Material shown:
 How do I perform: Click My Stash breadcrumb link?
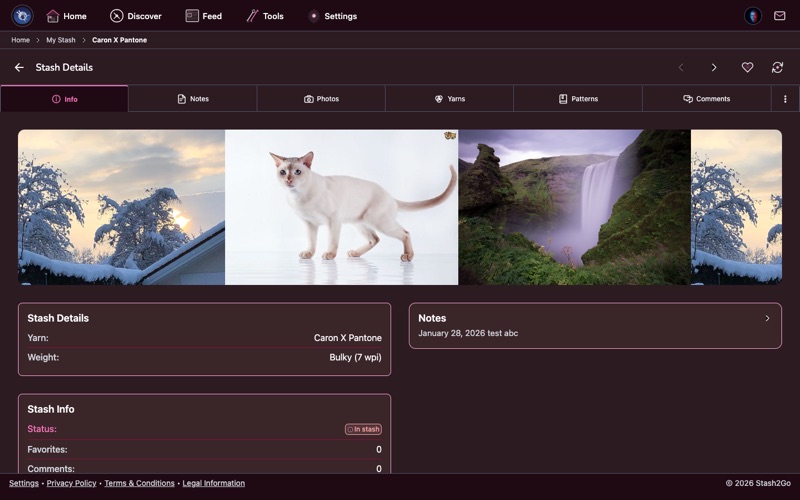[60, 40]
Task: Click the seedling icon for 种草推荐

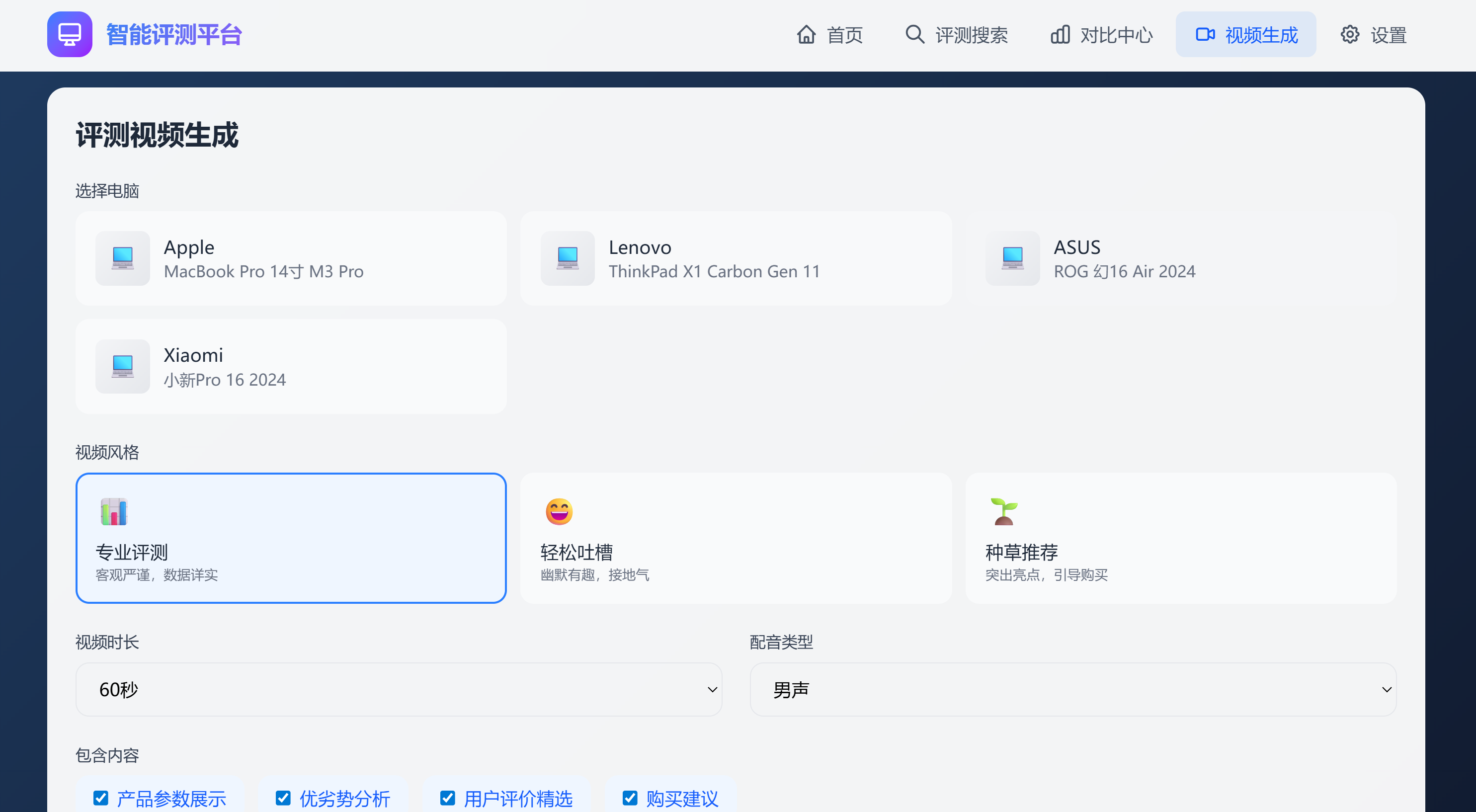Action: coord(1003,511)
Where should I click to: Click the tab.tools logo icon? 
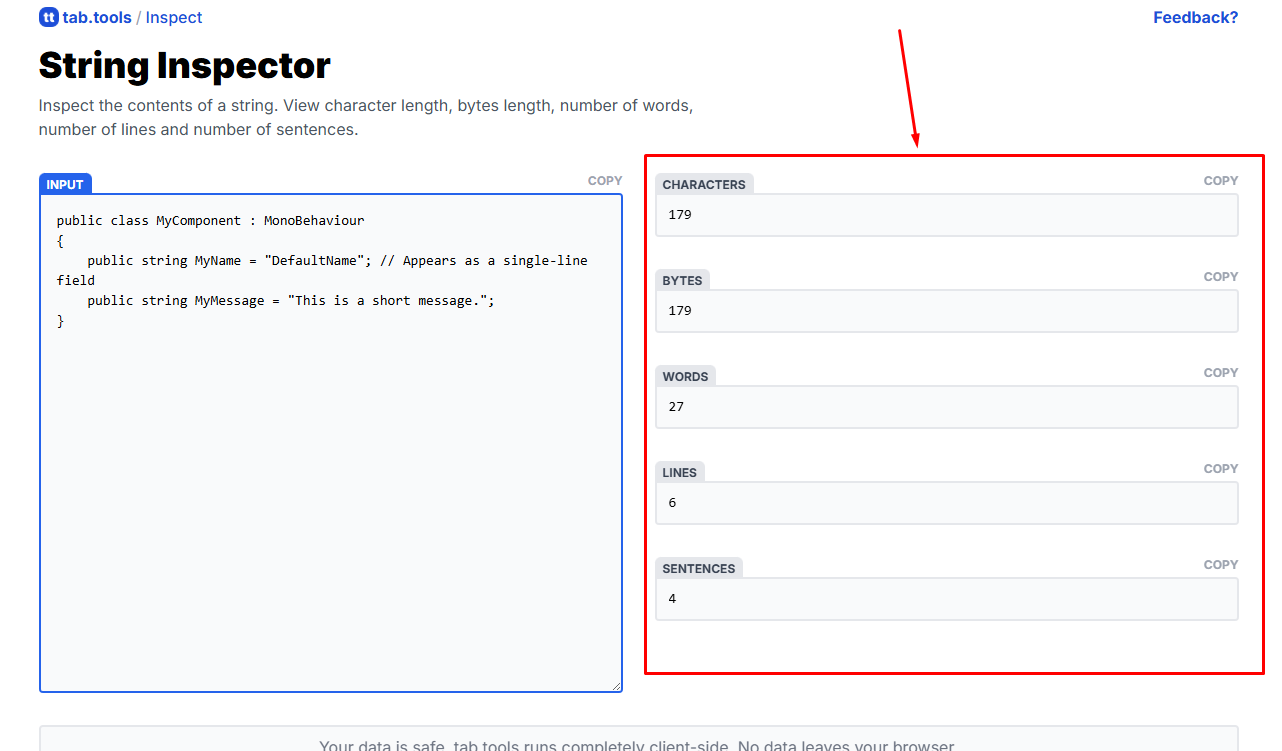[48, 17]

...

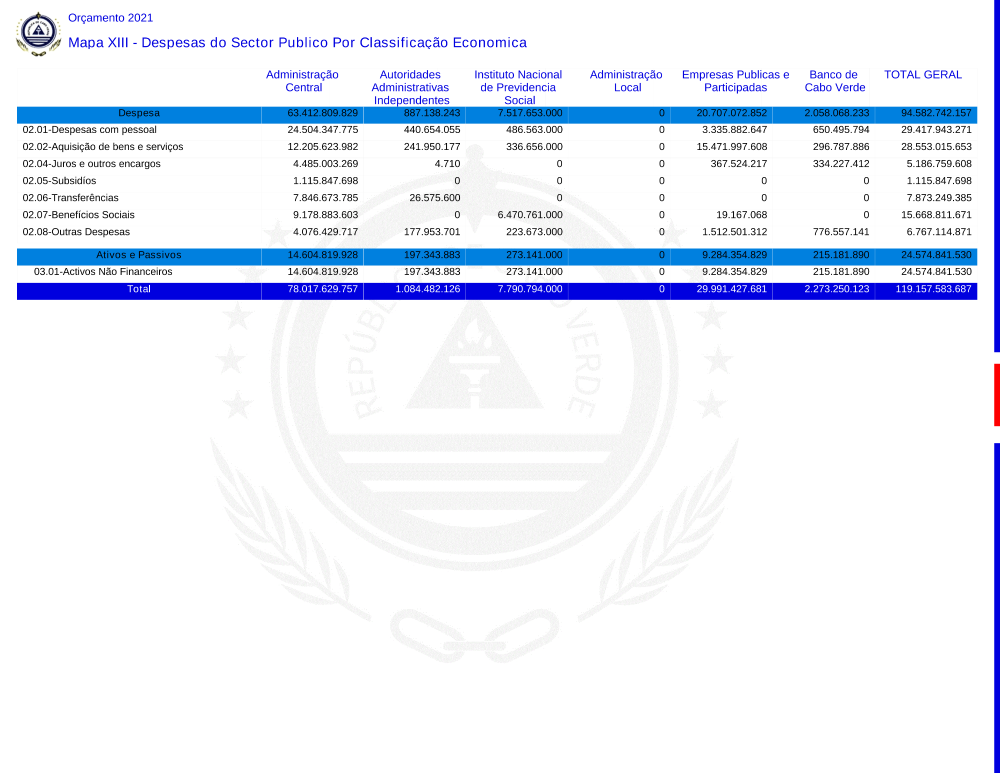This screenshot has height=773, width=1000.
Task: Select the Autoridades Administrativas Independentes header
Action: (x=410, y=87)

* * *

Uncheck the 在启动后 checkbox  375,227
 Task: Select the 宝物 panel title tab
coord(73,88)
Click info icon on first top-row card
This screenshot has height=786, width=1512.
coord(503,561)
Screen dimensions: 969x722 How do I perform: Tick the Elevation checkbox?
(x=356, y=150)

What you need to do: Rewrite the entries from the line containing "Task: Select the 宝物 panel title tab" through the line containing "(x=356, y=150)", inclusive, with "Elevation" changed to "Altitude" and nothing else altered.

Correct result:
 Task: Select the 宝物 panel title tab
coord(73,88)
Click info icon on first top-row card
This screenshot has height=786, width=1512.
coord(503,561)
Screen dimensions: 969x722 How do I perform: Tick the Altitude checkbox?
(x=356, y=150)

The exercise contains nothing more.